Notre demande est claire : la levée de l’Hospitalisation d’Office demandée par le Maire le 26 Mars. Mr Christian Turrel affirme qu’il a agit dans l’intérêt de Jean-Pascal, qui selon lui, mettait sa vie en danger en s’enchaînant à la grille protégeant un puits (grille pourtant très bien scellée), si le maire de la commune ne revenait pas à ses revendications.

Jean-Pascal est un fervent défenseur de l’environnement sur les problématiques OGM, paysannes, connu de longue date pour cela, agissant aussi contre les atteintes aux libertés et respect des personnes, ancien membre de la Ligue des Droits de l’Homme.

Lors de notre rencontre, Mr. Turrel a appelé la préfecture.
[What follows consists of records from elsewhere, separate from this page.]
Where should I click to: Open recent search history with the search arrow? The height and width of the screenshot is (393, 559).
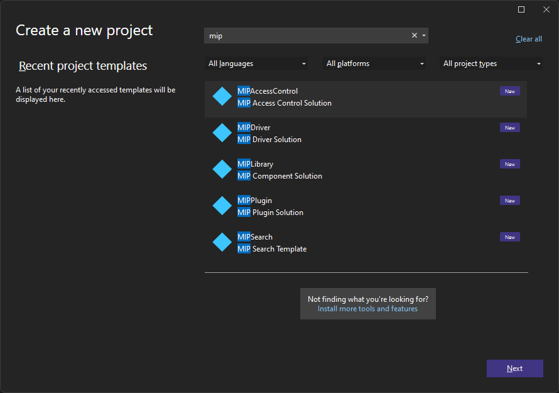point(424,35)
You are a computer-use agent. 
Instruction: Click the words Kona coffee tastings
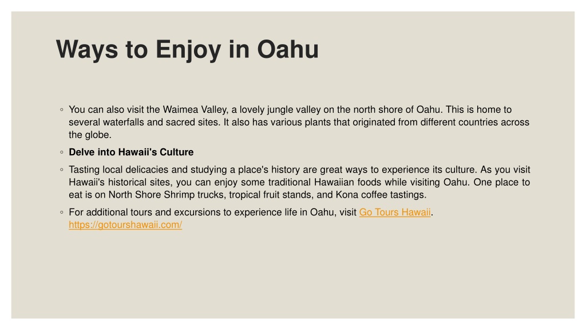(381, 195)
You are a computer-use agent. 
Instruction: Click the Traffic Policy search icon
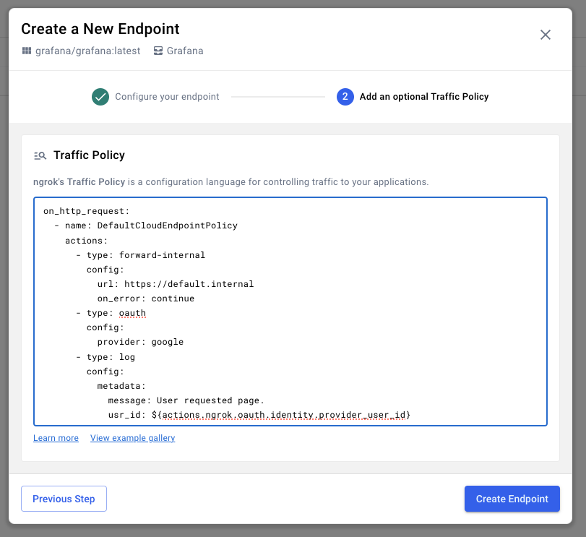point(40,155)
Mr Hubert Borg a échangé longuement avec le Secrétaire général de la Préfecture, Mr GAY : il lui a annoncé que seuls 3 médecins psychiatres peuvent décider de la levée de l’Hospitalisation d’Office.
Les autorités Préfectorales ont indiqué qu’elles sont soucieuses de la situation et que la responsabilité de faire sortir notre camarade revient à attendre la décision médicale après expertise ce week-end.

Mr Turrel s’est engagé à contacter Mr le Préfet dès lundi matin afin de trouver une issue heureuse dans les meilleurs délais à cette affaire - engagement officiel devant l’ensemble de la délégation et de ses élus-.
Notre mobilisation civile et médiatique l’a beaucoup inquiété. Nous lui avons fait remarquer qu’il ne connaissait pas vraiment la loi du 5 juillet 2011 : il a actionné une "tollé" civil très important sur les dérives totalitaires possibles, qui, par ailleurs, ont été clairement soulevées par la presse et les médias lors de l’étude et du vote de cette loi.
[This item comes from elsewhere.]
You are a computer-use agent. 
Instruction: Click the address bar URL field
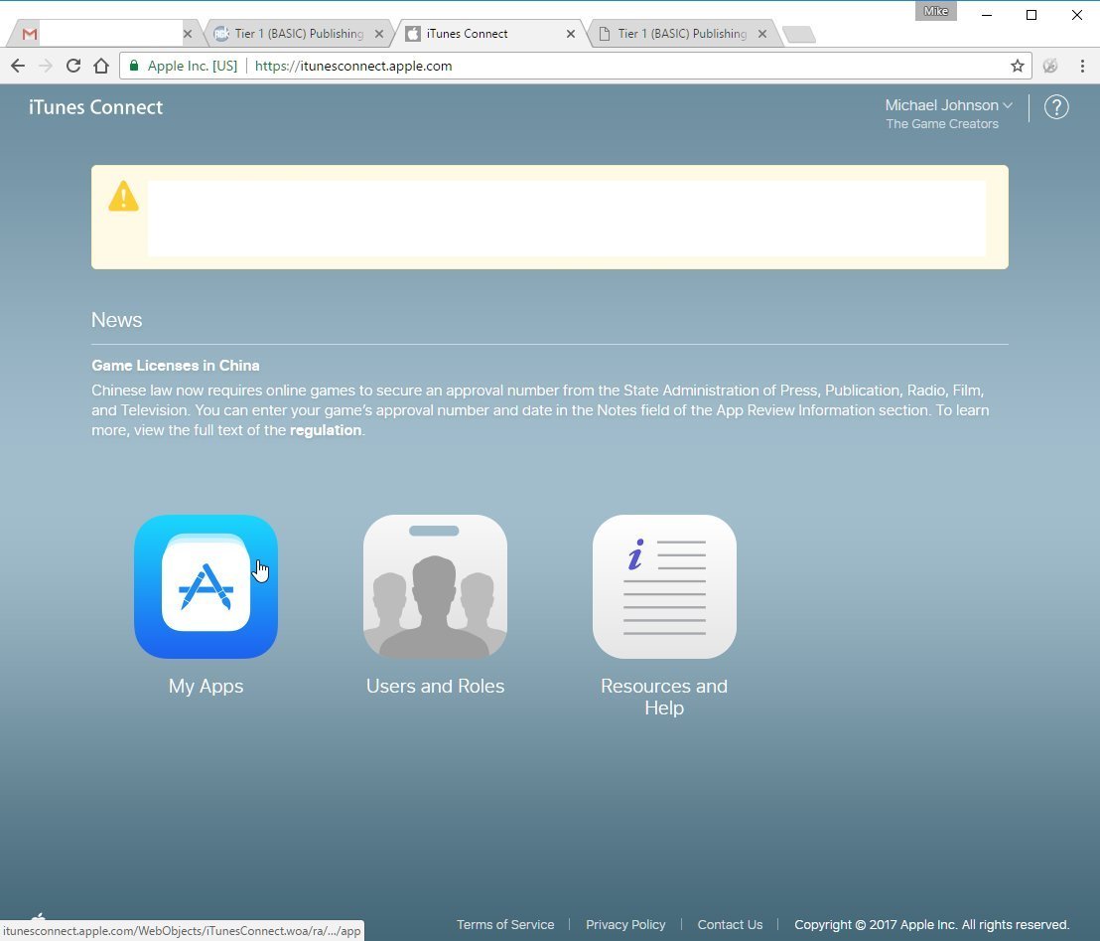coord(596,66)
La réunion s’est conclue vers 19 heures et Mr. Turrel a proposé de rencontrer jean-pascal avec des témoins, dès son éventuelle sortie.

3/ Conclusion :

Cette loi votée en pleine période estivale, est une atteinte directe à nos libertés fondamentales.
A tout moment, chacun d’entre nous peut être interné, pour une durée indéterminée, sur la seule décision d’un élu quand bien même son action syndicale ou militante est non violente. Ça peut être une façon comme une autre de faire taire le droit à l’expression.
Nous ne pouvons continuer à accepter ces lois liberticides.
Nous réclamons sa libération dans les plus brefs délais et nous maintenons notre vigilance dans ce but.

Pour l’instant, nous demandons à tous les soutiens militants de ne pas gêner les actions de concertations collégiales avec la Municipalité de Loupian afin de trouver une issue à l’amiable.
Cependant, nous vous demandons de vous tenir près à intervenir rapidement dans le cas d’un durcissement sans appel de la situation.

Fait le 31 Mars 2012,
Pour la libération de Jean-Pascal.
Et pour le collectif citoyen,

Coécrit par Michelle Léonard / Stéphanie Muzard Le Moing/ Hubert Borg/Alain Hébrard.

Annexe :

La loi a été promulguée le 5 juillet 2011. Elle a été publiée au Journal officiel du 6 juillet 2011.
Le texte définitif du projet de loi avait été adopté le 22 juin 2011, l’Assemblée nationale ayant adopté sans modification, en troisième lecture, le texte modifié par le Sénat en deuxième lecture le 16 juin 2011. Le projet de loi avait été adopté en deuxième lecture par l’Assemblée nationale, avec modification, le 31 mai 2011 et par le Sénat, avec modification, le 16 juin 2011.
Présenté en Conseil des ministres le 5 mai 2010 par Mme Roselyne Bachelot, ministre de la santé et des sports et modifié par une lettre rectificative présentée en Conseil des ministres le 26 janvier 2011, il avait été adopté en première lecture par l’Assemblée nationale le 22 mars 2011 et par le Sénat, avec modification, le 13 mai 2011.
Source : http://www.vie-publique.fr
A la suite d’une question prioritaire, le conseil constitutionnel a décidé que la loi de 1990, qui organise les soins sans consentement en psychiatrie, devait être réformée. Cette réforme permet une intervention du juge des libertés et de la détention (JLD) pour le maintien d’une personne en hospitalisation sans son consentement pour une période de plus de 15 jours.